輸出者から輸入者へB/Lを渡すことは、貨物の所有権を移転させることになるので、船荷証券B/Lは、有価証券の役割(裏書によって所有権を譲渡) を果たし、書類を通して取引が成立します。
有価証券というと株式なんかありますね。有価証券はそれ自体にお金と同じ価値がありますが、譲渡することにより、その有価証券の持っている財産的権利を簡単に移転させることができるのが特徴です。「船荷証券(B/L)」もまた有価証券で、貨物の所有権を、輸出者から輸入者へ(時には、輸入者から他社へ)移転させて、売買しているのです。
「船荷証券(B/L)」記載内容
船会社によって書式は異なりますが、主要項目は、ほぼ共通の記載内容となっています。
- 荷送人(Shipper)※輸出者のこと
- 荷受人(Consignee)※輸入者のこと
- 着荷通知先(Notify Party)
- 荷受地(Place of receipt)YOKOHAMA CY,SENDAI CY etc
- 本船名(Ocean Vessel)
- 船積港(Port of Loading)
- 荷揚げ港(Port of Discharge)
- 荷渡し地(Place of Delivery)
- 最終仕向け地(Final Destination)港ではなく、内陸地等が記載されます。GUNMAとか
- 荷印(ケースマーク)
- 商品明細(Description of Goods)※品名、
- 数量、重量、コンテナの本数、荷姿など
- ocean freight prepaid(積地での運賃支払い地)
- ocen freight collect(揚地での運賃支払い地)
- B/Lの発行地場所と発行日(Place and Date of B/L issue)
- 運送人船会社のサイン(Signature)
輸出者も輸入者も、この記載内容のスペルミスなどの間違いに気付かないと「貨物は到着しているのに引き取ることができない…」という事態になりかねません。

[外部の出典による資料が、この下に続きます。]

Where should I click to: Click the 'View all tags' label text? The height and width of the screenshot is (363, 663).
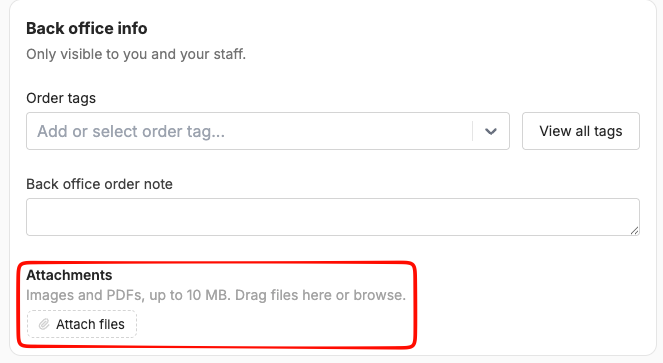(x=581, y=131)
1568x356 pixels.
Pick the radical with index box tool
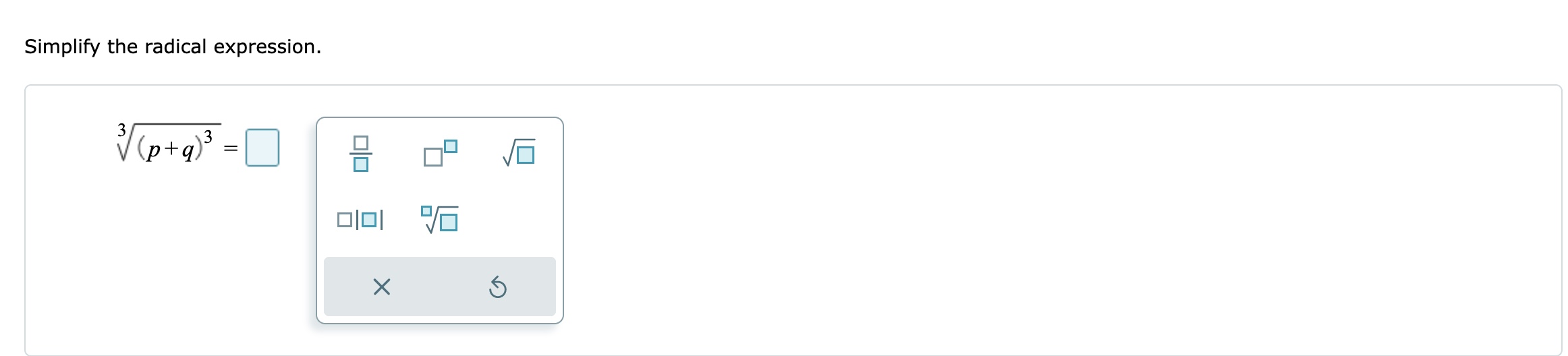439,219
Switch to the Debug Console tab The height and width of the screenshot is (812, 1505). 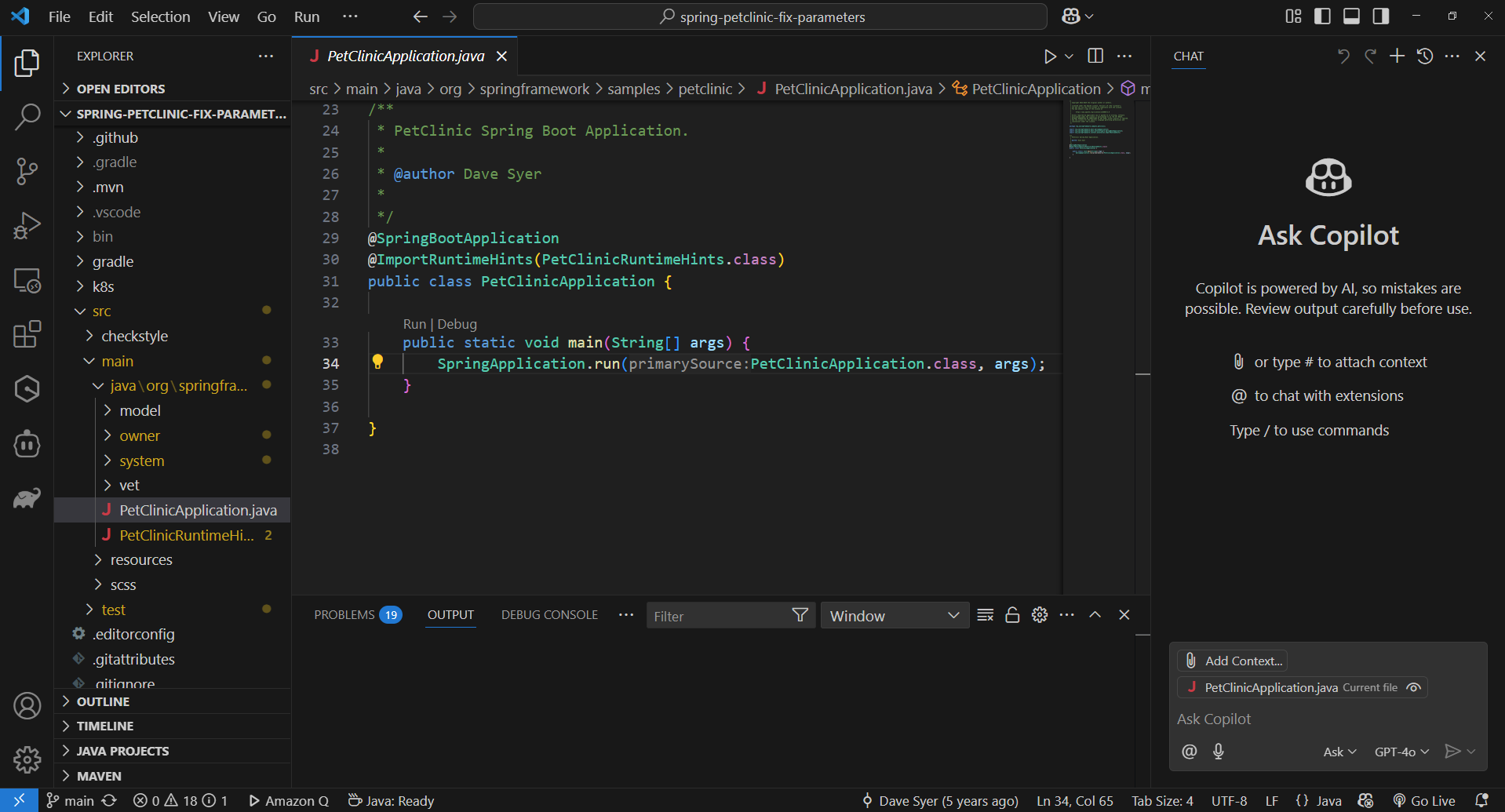pos(549,615)
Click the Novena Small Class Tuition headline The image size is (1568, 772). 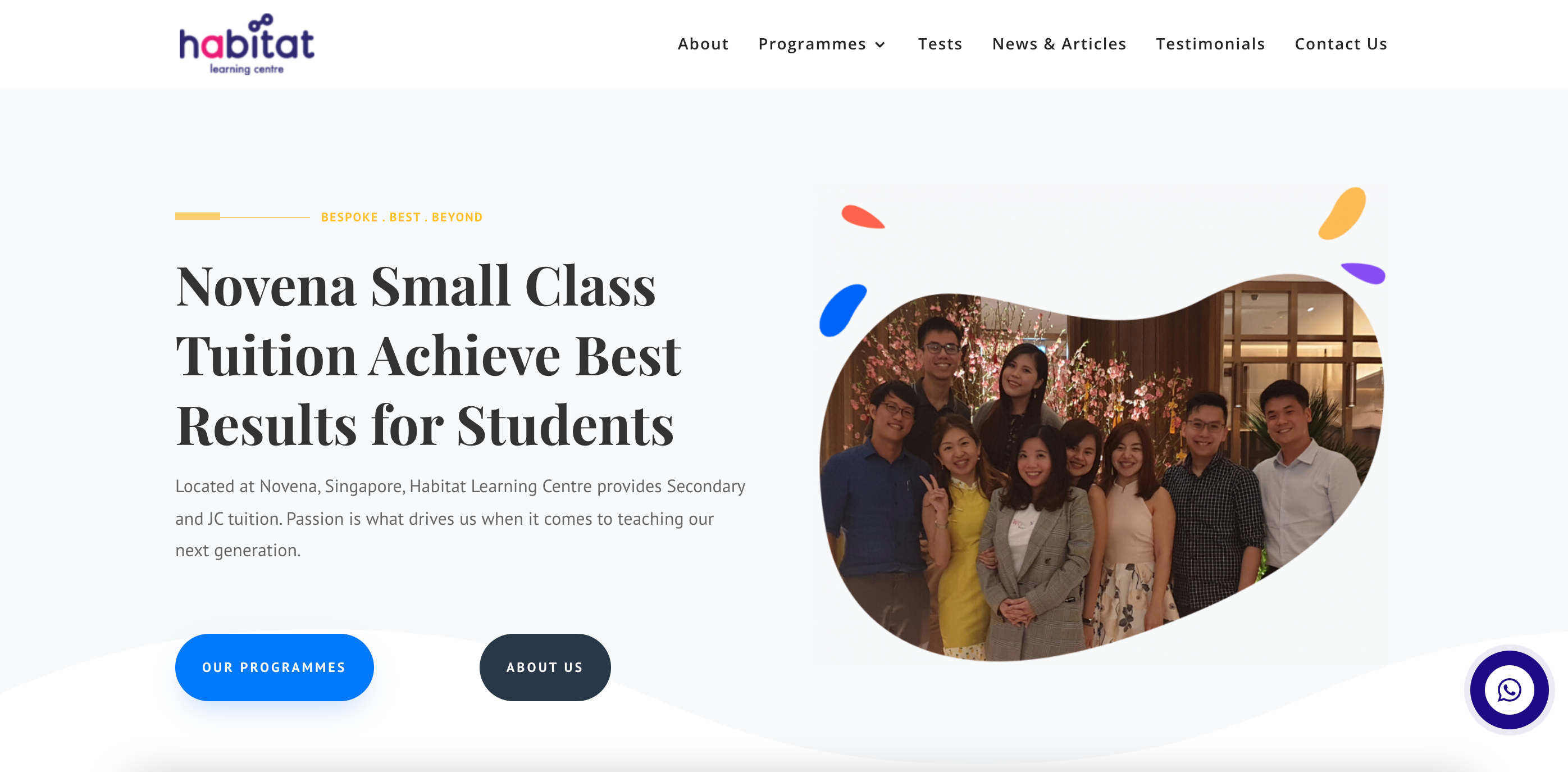pyautogui.click(x=428, y=356)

特にDESCRIPTIONのINVOICE,HS CODE等、揚げ地によって求められるものが増えてきているので、近年は書類作成も大変になっていますのが、細心の注意が必要です。貨物情報が間違っているのを訂正するとお金を揚げ地で請求されたりするので、これがまた、厄介です。その際に書類訂正だけでなく、コンテナの保管料など、危険品の場合は法廷で裁判になったりもしますので、思った以上のエグイ?部分も仕事ではあります。また、「船荷証券(B/L)」の修正は、輸出地の船会社だけが行えるため、輸入者サイドで間違いを見つけたときは、少し時間がかかります。
スムーズな貿易取引のためにも、輸出者、輸入者は「船荷証券(B/L)」を入手したら、じっくり内容を確認するようにしましょう。